Intro
Distributed vs uniprocessor
- Lack of knowledge on global state: process has no up-to-date knowledge on states of other processes
- lack of global time frame
- nondeterminism
Communication in distributed system
Main paradigms:
- message passing
- shared memory
Asynchronous communication: sending and receiving are independent events (synchronous is the opposite)
Communication protocol detects and corrects errors during message passing
Assumptions we make:
- strongly connected network (every node/process can reach any other node)
- each process knows only its neighbors (only local knowledge)
- message passing for communication
- asynchronous communication
- channels can be non-FIFO (messages can overtake each other)
- channels don’t lose, duplicate, or mess up messages
- delay of messages in channels is arbitrary, but not infinite
- stable network and processes don’t crash
- processes have unique IDs
Directed vs bidirectional channels
- directed: one way
- bidirectional: messages can go both ways
complexity measures:
- message complexity: total num messages exchanged
- bit complexity: total num bits exchanged
- time complexity: amount of time consumed (assume even processing takes no time, message received max one time unit after it’s sent)

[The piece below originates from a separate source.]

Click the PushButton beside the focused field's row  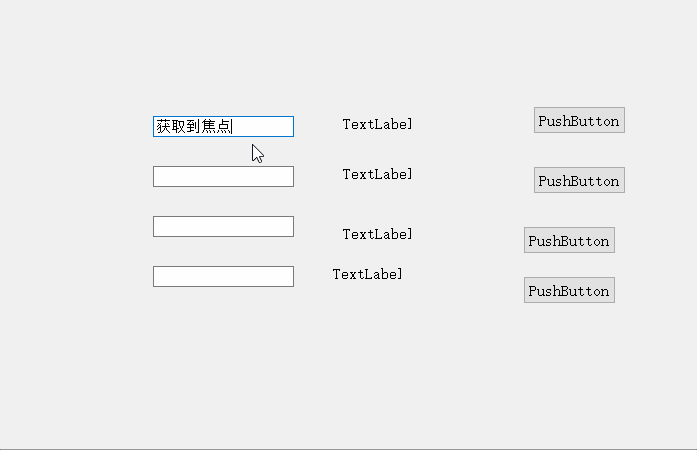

- space complexity: amount of memory needed for the processes
- we consider worst- and average-case complexity
Big O notation
- complexity measures show how resource consumption grows in relation to input size
- an algorithm with worst-case message complexity (n²) for input size n takes max in order of n² messages
- “in the order of”: give or take some constant
- f = O(g) if for some C > 0, f(n) ≤ C·g(n) for all n ∈ ℕ
- f = Θ(g) if f = O(g) and g = O(f) (both upper and lower bound)
Transition systems
- global state of distributed system is a “configuration”
- configuration evolves in discrete steps called “transitions”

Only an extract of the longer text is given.